- _Text provided_
-*-*-

Project

General

Profile

Actions

Feature #19443

closed

Cache `Process.pid`

Added by byroot (Jean Boussier) about 1 year ago. Updated about 1 year ago.

Status:
Closed
Assignee:
-
Target version:
-
[ruby-core:112457]

Description

It's not uncommon for database client and similar network libraries to protect themselves from Process.fork by regularly checking Process.pid

Until recently most libc would cache getpid() so this was a cheap check to make.

However as of glibc version 2.25 the PID cache is removed and calls to getpid() always invoke the actual system call which significantly degrades the performance of existing applications.

The reason glibc removed the cache is that some libraries were bypassing fork(2) by issuing system calls themselves, causing stale cache issues.

That isn't a concern for Ruby as bypassing MRI's primitive for forking would render the VM unusable, so we can safely cache the PID.

An example of the issue: https://github.com/rails/rails/issues/47418

Patch: https://github.com/ruby/ruby/pull/7326

Actions #1

Updated by byroot (Jean Boussier) about 1 year ago

  • Description updated (diff)

Updated by ko1 (Koichi Sasada) about 1 year ago

However as of glibc version 2.25 the PID cache is removed and calls to getpid() always invoke the actual system call which significantly degrades the performance of existing applications.

Could you show some benchmark results with/without your patch?
As I understand getpid() system call is well tuned so I surprised that there is an impact on the app.

Updated by byroot (Jean Boussier) about 1 year ago

require 'benchmark/ips'

Benchmark.ips do |x|
  x.report("Process.pid") { Process.pid }
end

On macOS where getpid() is still cached:

ruby 3.2.0 (2022-12-25 revision a528908271) [arm64-darwin22]
Warming up --------------------------------------
         Process.pid     1.879M i/100ms
Calculating -------------------------------------
         Process.pid     18.682M (± 2.1%) i/s -     93.968M in   5.032405s

On the same machine, but using the docker ruby:3.2 image (glibc based)

ruby 3.2.0 (2022-12-25 revision a528908271) [aarch64-linux]
Warming up --------------------------------------
         Process.pid   356.920k i/100ms
Calculating -------------------------------------
         Process.pid      3.539M (± 1.3%) i/s -     17.846M in   5.042975s

My branch on macOS:

ruby 3.3.0dev (2023-02-16T18:42:31Z cache-process-pid 0cd4797132) [arm64-darwin22]
Warming up --------------------------------------
         Process.pid     1.804M i/100ms
Calculating -------------------------------------
         Process.pid     18.465M (± 1.3%) i/s -     93.812M in   5.081288s

I'll try to build that branch in a docker container to benchmark it on glibc, but given the implementation I expect the same performance.

-*-*-

- _Your tasks_
(a) According to the feature request, why can Ruby safely cache the PID even though glibc removed its own cache?
(b) Repeat the feature request from "Patch: https://github.com/ruby/ruby/pull/7326" up to and including "with/without your patch?".

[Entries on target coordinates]
-*-*-

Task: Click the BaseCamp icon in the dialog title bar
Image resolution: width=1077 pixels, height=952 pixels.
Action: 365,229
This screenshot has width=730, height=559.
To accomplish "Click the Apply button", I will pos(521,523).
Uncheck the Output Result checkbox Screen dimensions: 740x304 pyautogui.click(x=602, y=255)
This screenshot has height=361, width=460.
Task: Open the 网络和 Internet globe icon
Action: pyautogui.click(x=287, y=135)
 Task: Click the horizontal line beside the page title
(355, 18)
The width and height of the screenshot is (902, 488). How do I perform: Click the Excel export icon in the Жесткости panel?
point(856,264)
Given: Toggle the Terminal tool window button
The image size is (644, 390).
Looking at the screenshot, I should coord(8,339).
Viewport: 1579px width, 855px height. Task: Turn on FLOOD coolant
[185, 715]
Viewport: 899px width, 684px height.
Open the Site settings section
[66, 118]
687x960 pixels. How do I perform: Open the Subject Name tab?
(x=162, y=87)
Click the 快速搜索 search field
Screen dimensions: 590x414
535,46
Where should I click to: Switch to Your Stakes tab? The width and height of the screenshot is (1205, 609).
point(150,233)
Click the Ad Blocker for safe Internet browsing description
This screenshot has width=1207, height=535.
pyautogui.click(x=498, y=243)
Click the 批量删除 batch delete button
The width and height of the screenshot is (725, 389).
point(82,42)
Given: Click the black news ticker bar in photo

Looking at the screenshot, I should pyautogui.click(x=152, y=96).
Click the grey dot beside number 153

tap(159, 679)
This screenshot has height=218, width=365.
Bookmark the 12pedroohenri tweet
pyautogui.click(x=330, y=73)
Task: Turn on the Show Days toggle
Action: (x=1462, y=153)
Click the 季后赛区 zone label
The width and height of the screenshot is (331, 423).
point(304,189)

-*-*-

- _The results_
(a) Glibc dropped its cache because some libraries bypassed fork(2) by issuing system calls themselves, which left the cached PID stale. In Ruby that scenario isn't a concern, because bypassing MRI's primitive for forking would render the VM unusable.

(b)
Patch: https://github.com/ruby/ruby/pull/7326

Actions #1

Updated by byroot (Jean Boussier) about 1 year ago

  • Description updated (diff)

Updated by ko1 (Koichi Sasada) about 1 year ago

However as of glibc version 2.25 the PID cache is removed and calls to getpid() always invoke the actual system call which significantly degrades the performance of existing applications.

Could you show some benchmark results with/without your patch?